YOUR GOAL =>
Here are some records; return them all exactly.

STORED DATA =>
* * * *

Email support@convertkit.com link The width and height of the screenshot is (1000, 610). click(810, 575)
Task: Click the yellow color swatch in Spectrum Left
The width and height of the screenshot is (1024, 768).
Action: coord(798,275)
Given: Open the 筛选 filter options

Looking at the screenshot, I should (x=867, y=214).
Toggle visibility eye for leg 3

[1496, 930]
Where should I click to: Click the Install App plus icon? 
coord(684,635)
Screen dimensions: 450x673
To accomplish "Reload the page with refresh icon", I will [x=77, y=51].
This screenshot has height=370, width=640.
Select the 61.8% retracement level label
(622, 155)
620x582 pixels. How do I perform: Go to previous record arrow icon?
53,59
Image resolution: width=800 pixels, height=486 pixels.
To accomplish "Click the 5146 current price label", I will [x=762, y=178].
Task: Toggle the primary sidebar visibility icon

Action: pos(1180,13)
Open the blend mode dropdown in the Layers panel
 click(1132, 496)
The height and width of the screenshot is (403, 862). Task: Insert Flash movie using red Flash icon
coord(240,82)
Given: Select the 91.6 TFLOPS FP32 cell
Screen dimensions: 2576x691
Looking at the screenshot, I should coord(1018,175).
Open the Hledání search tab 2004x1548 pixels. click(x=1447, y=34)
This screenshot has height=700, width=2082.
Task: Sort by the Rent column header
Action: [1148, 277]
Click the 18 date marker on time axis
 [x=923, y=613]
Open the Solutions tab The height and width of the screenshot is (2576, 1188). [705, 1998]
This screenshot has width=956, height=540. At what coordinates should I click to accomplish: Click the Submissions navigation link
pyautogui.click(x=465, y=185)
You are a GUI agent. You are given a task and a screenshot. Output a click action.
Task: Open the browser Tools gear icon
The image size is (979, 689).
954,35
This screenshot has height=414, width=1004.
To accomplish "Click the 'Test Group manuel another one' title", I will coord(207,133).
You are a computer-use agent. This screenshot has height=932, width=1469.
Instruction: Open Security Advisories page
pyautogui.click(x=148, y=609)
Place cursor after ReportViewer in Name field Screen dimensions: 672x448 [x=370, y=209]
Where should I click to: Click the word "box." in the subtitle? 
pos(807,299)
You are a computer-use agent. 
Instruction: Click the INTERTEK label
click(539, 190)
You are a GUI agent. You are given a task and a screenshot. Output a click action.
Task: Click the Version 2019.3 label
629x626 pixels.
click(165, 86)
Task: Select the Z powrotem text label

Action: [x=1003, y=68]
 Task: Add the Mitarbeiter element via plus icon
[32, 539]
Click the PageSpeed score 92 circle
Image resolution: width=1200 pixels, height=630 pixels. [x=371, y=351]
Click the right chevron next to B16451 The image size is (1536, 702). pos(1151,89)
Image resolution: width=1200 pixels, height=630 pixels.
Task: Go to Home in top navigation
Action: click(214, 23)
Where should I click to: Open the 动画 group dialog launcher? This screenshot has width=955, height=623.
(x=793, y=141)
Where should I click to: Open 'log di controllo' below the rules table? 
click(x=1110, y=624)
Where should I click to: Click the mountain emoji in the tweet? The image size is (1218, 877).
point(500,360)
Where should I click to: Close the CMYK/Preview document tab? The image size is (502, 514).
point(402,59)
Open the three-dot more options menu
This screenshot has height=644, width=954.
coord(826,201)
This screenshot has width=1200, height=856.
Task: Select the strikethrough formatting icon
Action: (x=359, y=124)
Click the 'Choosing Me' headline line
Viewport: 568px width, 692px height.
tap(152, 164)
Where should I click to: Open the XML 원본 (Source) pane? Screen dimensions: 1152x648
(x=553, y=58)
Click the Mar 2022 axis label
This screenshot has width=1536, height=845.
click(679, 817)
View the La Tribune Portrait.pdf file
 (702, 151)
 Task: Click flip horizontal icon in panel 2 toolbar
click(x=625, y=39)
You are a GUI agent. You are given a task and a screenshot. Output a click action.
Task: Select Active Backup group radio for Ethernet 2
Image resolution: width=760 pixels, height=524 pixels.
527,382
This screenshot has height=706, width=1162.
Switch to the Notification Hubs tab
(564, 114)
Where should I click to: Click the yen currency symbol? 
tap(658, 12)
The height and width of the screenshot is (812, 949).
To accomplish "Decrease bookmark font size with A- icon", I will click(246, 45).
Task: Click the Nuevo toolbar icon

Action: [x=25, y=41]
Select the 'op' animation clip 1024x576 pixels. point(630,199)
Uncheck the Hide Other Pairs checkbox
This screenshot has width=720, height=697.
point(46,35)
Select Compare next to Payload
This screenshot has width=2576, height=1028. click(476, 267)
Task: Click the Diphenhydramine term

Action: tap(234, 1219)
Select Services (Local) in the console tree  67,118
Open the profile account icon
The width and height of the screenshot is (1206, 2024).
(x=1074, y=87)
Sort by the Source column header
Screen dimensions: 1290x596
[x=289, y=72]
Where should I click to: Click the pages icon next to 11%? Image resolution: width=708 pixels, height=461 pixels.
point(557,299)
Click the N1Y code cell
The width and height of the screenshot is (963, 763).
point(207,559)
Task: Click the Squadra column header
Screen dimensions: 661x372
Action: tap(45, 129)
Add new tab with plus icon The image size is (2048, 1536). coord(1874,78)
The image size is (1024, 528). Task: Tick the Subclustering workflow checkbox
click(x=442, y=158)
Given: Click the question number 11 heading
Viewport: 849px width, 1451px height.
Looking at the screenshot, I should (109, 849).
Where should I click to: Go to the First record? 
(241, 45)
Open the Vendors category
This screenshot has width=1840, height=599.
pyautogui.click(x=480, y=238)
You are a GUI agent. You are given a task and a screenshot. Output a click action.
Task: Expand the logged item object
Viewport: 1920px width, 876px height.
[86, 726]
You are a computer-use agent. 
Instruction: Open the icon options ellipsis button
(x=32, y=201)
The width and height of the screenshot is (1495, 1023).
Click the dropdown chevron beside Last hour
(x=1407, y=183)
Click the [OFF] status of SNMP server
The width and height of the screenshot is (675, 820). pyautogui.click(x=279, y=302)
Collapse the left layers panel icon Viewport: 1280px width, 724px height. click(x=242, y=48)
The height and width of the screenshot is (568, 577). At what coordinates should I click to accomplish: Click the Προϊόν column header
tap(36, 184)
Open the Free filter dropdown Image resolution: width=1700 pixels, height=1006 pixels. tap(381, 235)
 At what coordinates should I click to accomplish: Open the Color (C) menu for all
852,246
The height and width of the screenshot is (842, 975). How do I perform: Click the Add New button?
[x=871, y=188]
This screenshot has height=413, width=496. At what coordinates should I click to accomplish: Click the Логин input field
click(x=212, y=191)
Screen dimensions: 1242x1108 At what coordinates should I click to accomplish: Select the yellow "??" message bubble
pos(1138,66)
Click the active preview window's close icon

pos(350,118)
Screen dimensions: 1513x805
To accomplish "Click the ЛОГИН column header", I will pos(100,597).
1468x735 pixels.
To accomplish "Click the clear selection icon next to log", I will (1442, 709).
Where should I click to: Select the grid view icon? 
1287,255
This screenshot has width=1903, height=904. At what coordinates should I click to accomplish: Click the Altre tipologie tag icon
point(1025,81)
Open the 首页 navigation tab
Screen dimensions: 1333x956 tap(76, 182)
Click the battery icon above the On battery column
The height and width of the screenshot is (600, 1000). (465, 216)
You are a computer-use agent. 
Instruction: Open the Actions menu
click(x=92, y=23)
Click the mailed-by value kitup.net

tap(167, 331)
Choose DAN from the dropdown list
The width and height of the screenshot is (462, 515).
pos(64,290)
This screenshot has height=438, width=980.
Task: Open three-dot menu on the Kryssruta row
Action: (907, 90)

* * * *

YOUR RESPONSE =>
Email support@convertkit.com link The width and height of the screenshot is (1000, 610). click(810, 575)
Task: Click the yellow color swatch in Spectrum Left
The width and height of the screenshot is (1024, 768).
Action: coord(798,275)
Given: Open the 筛选 filter options

Looking at the screenshot, I should (x=867, y=214).
Toggle visibility eye for leg 3

[1496, 930]
Where should I click to: Click the Install App plus icon? 
coord(684,635)
Screen dimensions: 450x673
To accomplish "Reload the page with refresh icon", I will [x=77, y=51].
This screenshot has height=370, width=640.
Select the 61.8% retracement level label
(622, 155)
620x582 pixels. How do I perform: Go to previous record arrow icon?
53,59
Image resolution: width=800 pixels, height=486 pixels.
To accomplish "Click the 5146 current price label", I will [x=762, y=178].
Task: Toggle the primary sidebar visibility icon

Action: pos(1180,13)
Open the blend mode dropdown in the Layers panel
 click(1132, 496)
The height and width of the screenshot is (403, 862). Task: Insert Flash movie using red Flash icon
coord(240,82)
Given: Select the 91.6 TFLOPS FP32 cell
Screen dimensions: 2576x691
Looking at the screenshot, I should coord(1018,175).
Open the Hledání search tab 2004x1548 pixels. click(x=1447, y=34)
This screenshot has height=700, width=2082.
Task: Sort by the Rent column header
Action: [1148, 277]
Click the 18 date marker on time axis
 [x=923, y=613]
Open the Solutions tab The height and width of the screenshot is (2576, 1188). [705, 1998]
This screenshot has width=956, height=540. At what coordinates should I click to accomplish: Click the Submissions navigation link
pyautogui.click(x=465, y=185)
You are a GUI agent. You are given a task and a screenshot. Output a click action.
Task: Open the browser Tools gear icon
The image size is (979, 689).
954,35
This screenshot has height=414, width=1004.
To accomplish "Click the 'Test Group manuel another one' title", I will coord(207,133).
You are a computer-use agent. This screenshot has height=932, width=1469.
Instruction: Open Security Advisories page
pyautogui.click(x=148, y=609)
Place cursor after ReportViewer in Name field Screen dimensions: 672x448 [x=370, y=209]
Where should I click to: Click the word "box." in the subtitle? 
pos(807,299)
You are a computer-use agent. 
Instruction: Click the INTERTEK label
click(539, 190)
You are a GUI agent. You are given a task and a screenshot. Output a click action.
Task: Click the Version 2019.3 label
629x626 pixels.
click(165, 86)
Task: Select the Z powrotem text label

Action: [x=1003, y=68]
 Task: Add the Mitarbeiter element via plus icon
[32, 539]
Click the PageSpeed score 92 circle
Image resolution: width=1200 pixels, height=630 pixels. [x=371, y=351]
Click the right chevron next to B16451 The image size is (1536, 702). pos(1151,89)
Image resolution: width=1200 pixels, height=630 pixels.
Task: Go to Home in top navigation
Action: click(214, 23)
Where should I click to: Open the 动画 group dialog launcher? This screenshot has width=955, height=623.
(x=793, y=141)
Where should I click to: Open 'log di controllo' below the rules table? 
click(x=1110, y=624)
Where should I click to: Click the mountain emoji in the tweet? The image size is (1218, 877).
point(500,360)
Where should I click to: Close the CMYK/Preview document tab? The image size is (502, 514).
point(402,59)
Open the three-dot more options menu
This screenshot has height=644, width=954.
coord(826,201)
This screenshot has width=1200, height=856.
Task: Select the strikethrough formatting icon
Action: (x=359, y=124)
Click the 'Choosing Me' headline line
Viewport: 568px width, 692px height.
tap(152, 164)
Where should I click to: Open the XML 원본 (Source) pane? Screen dimensions: 1152x648
(x=553, y=58)
Click the Mar 2022 axis label
This screenshot has width=1536, height=845.
click(679, 817)
View the La Tribune Portrait.pdf file
 (702, 151)
 Task: Click flip horizontal icon in panel 2 toolbar
click(x=625, y=39)
You are a GUI agent. You are given a task and a screenshot. Output a click action.
Task: Select Active Backup group radio for Ethernet 2
Image resolution: width=760 pixels, height=524 pixels.
527,382
This screenshot has height=706, width=1162.
Switch to the Notification Hubs tab
(564, 114)
Where should I click to: Click the yen currency symbol? 
tap(658, 12)
The height and width of the screenshot is (812, 949).
To accomplish "Decrease bookmark font size with A- icon", I will click(246, 45).
Task: Click the Nuevo toolbar icon

Action: [x=25, y=41]
Select the 'op' animation clip 1024x576 pixels. point(630,199)
Uncheck the Hide Other Pairs checkbox
This screenshot has width=720, height=697.
point(46,35)
Select Compare next to Payload
This screenshot has width=2576, height=1028. click(476, 267)
Task: Click the Diphenhydramine term

Action: tap(234, 1219)
Select Services (Local) in the console tree  67,118
Open the profile account icon
The width and height of the screenshot is (1206, 2024).
(x=1074, y=87)
Sort by the Source column header
Screen dimensions: 1290x596
[x=289, y=72]
Where should I click to: Click the pages icon next to 11%? Image resolution: width=708 pixels, height=461 pixels.
point(557,299)
Click the N1Y code cell
The width and height of the screenshot is (963, 763).
point(207,559)
Task: Click the Squadra column header
Screen dimensions: 661x372
Action: tap(45, 129)
Add new tab with plus icon The image size is (2048, 1536). coord(1874,78)
The image size is (1024, 528). Task: Tick the Subclustering workflow checkbox
click(x=442, y=158)
Given: Click the question number 11 heading
Viewport: 849px width, 1451px height.
Looking at the screenshot, I should (109, 849).
Where should I click to: Go to the First record? 
(241, 45)
Open the Vendors category
This screenshot has width=1840, height=599.
pyautogui.click(x=480, y=238)
You are a GUI agent. You are given a task and a screenshot. Output a click action.
Task: Expand the logged item object
Viewport: 1920px width, 876px height.
[86, 726]
You are a computer-use agent. 
Instruction: Open the icon options ellipsis button
(x=32, y=201)
The width and height of the screenshot is (1495, 1023).
Click the dropdown chevron beside Last hour
(x=1407, y=183)
Click the [OFF] status of SNMP server
The width and height of the screenshot is (675, 820). pyautogui.click(x=279, y=302)
Collapse the left layers panel icon Viewport: 1280px width, 724px height. click(x=242, y=48)
The height and width of the screenshot is (568, 577). At what coordinates should I click to accomplish: Click the Προϊόν column header
tap(36, 184)
Open the Free filter dropdown Image resolution: width=1700 pixels, height=1006 pixels. tap(381, 235)
 At what coordinates should I click to accomplish: Open the Color (C) menu for all
852,246
The height and width of the screenshot is (842, 975). How do I perform: Click the Add New button?
[x=871, y=188]
This screenshot has height=413, width=496. At what coordinates should I click to accomplish: Click the Логин input field
click(x=212, y=191)
Screen dimensions: 1242x1108 At what coordinates should I click to accomplish: Select the yellow "??" message bubble
pos(1138,66)
Click the active preview window's close icon

pos(350,118)
Screen dimensions: 1513x805
To accomplish "Click the ЛОГИН column header", I will pos(100,597).
1468x735 pixels.
To accomplish "Click the clear selection icon next to log", I will (1442, 709).
Where should I click to: Select the grid view icon? 
1287,255
This screenshot has width=1903, height=904. At what coordinates should I click to accomplish: Click the Altre tipologie tag icon
point(1025,81)
Open the 首页 navigation tab
Screen dimensions: 1333x956 tap(76, 182)
Click the battery icon above the On battery column
The height and width of the screenshot is (600, 1000). (465, 216)
You are a computer-use agent. 
Instruction: Open the Actions menu
click(x=92, y=23)
Click the mailed-by value kitup.net

tap(167, 331)
Choose DAN from the dropdown list
The width and height of the screenshot is (462, 515).
pos(64,290)
This screenshot has height=438, width=980.
Task: Open three-dot menu on the Kryssruta row
Action: (907, 90)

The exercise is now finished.